(Stored data entries)
== == ==

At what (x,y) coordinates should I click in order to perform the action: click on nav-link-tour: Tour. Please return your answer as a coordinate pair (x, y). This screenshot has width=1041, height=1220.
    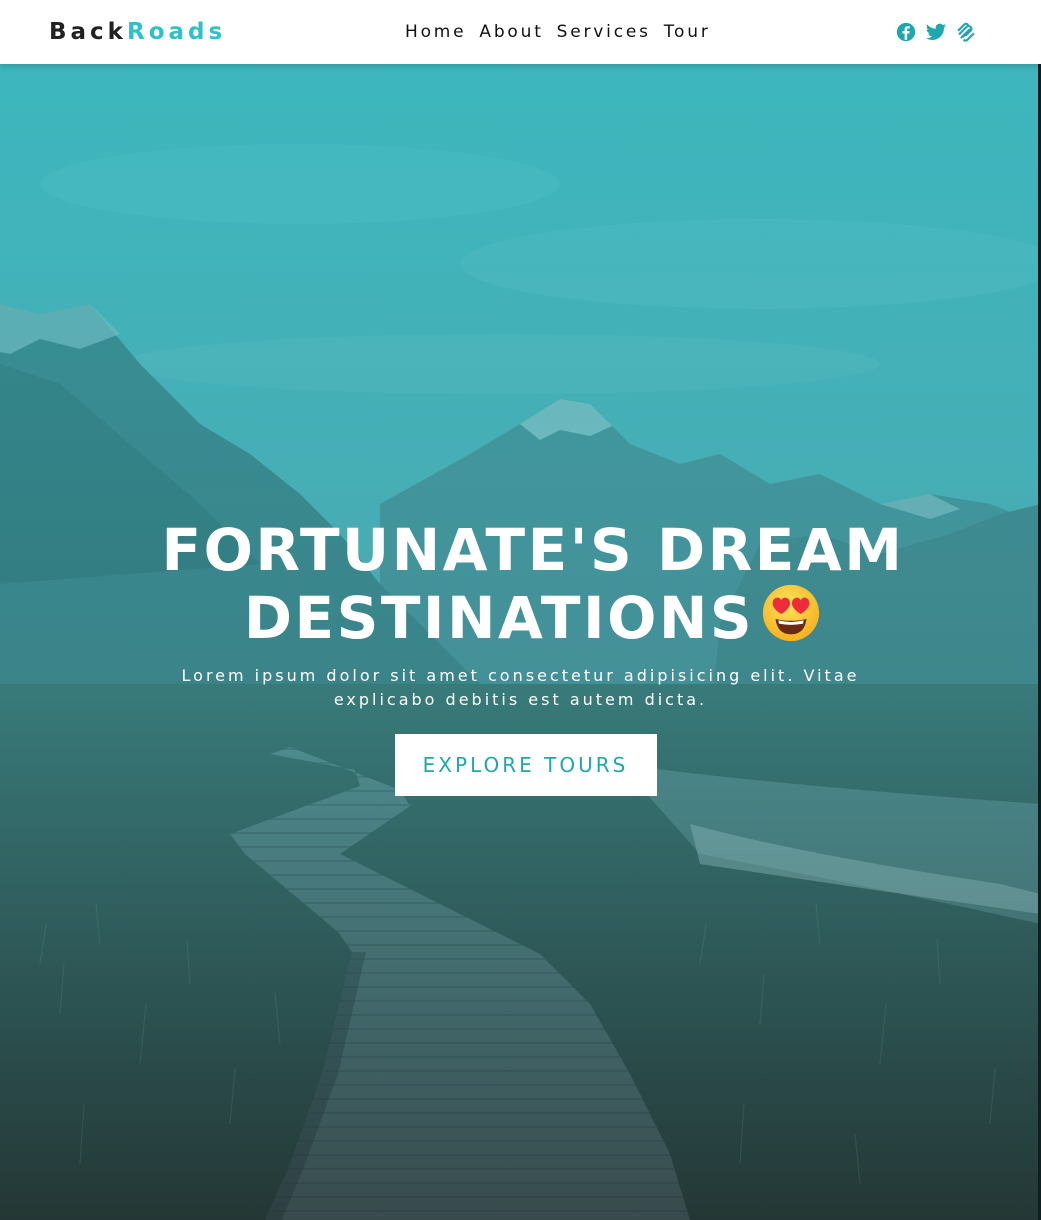
    Looking at the image, I should click on (688, 32).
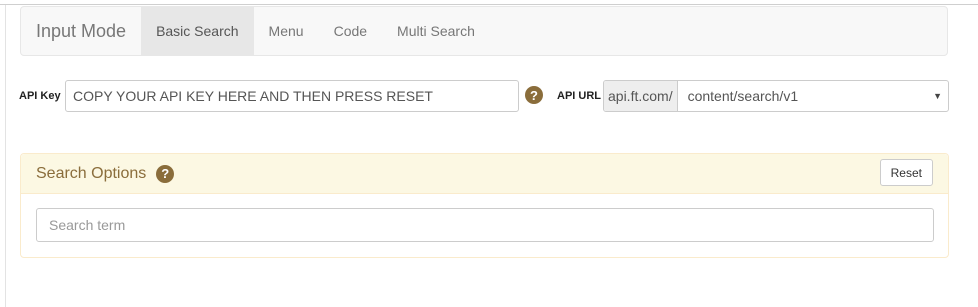 The height and width of the screenshot is (307, 978). What do you see at coordinates (641, 96) in the screenshot?
I see `api-url-prefix: api.ft.com/` at bounding box center [641, 96].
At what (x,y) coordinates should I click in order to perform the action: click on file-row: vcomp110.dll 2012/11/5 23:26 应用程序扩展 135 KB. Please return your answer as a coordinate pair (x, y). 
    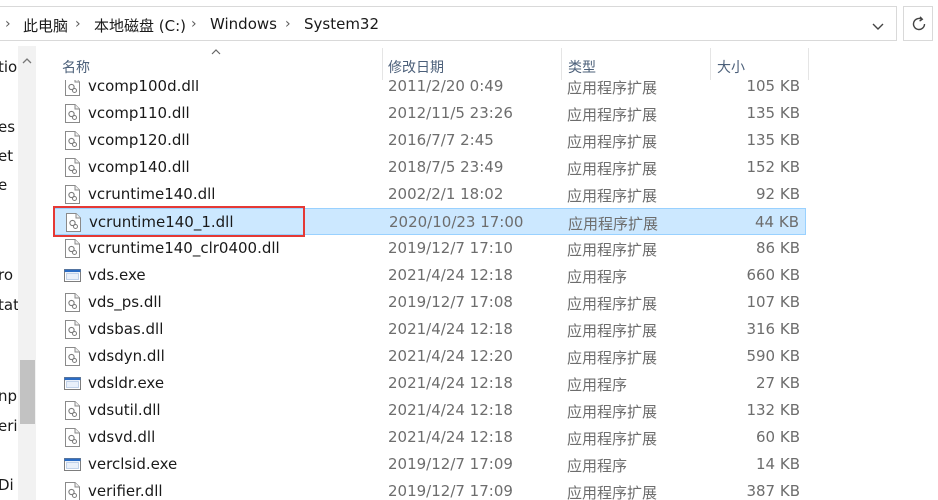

== == ==

Reproduce the lines above verbatim, omitting the pictures from your answer.

Output —
At what (x,y) coordinates should I click in order to perform the action: click on nav-link-tour: Tour. Please return your answer as a coordinate pair (x, y). This screenshot has width=1041, height=1220.
    Looking at the image, I should click on (688, 32).
 The height and width of the screenshot is (307, 978). What do you see at coordinates (641, 96) in the screenshot?
I see `api-url-prefix: api.ft.com/` at bounding box center [641, 96].
At what (x,y) coordinates should I click in order to perform the action: click on file-row: vcomp110.dll 2012/11/5 23:26 应用程序扩展 135 KB. Please return your answer as a coordinate pair (x, y). 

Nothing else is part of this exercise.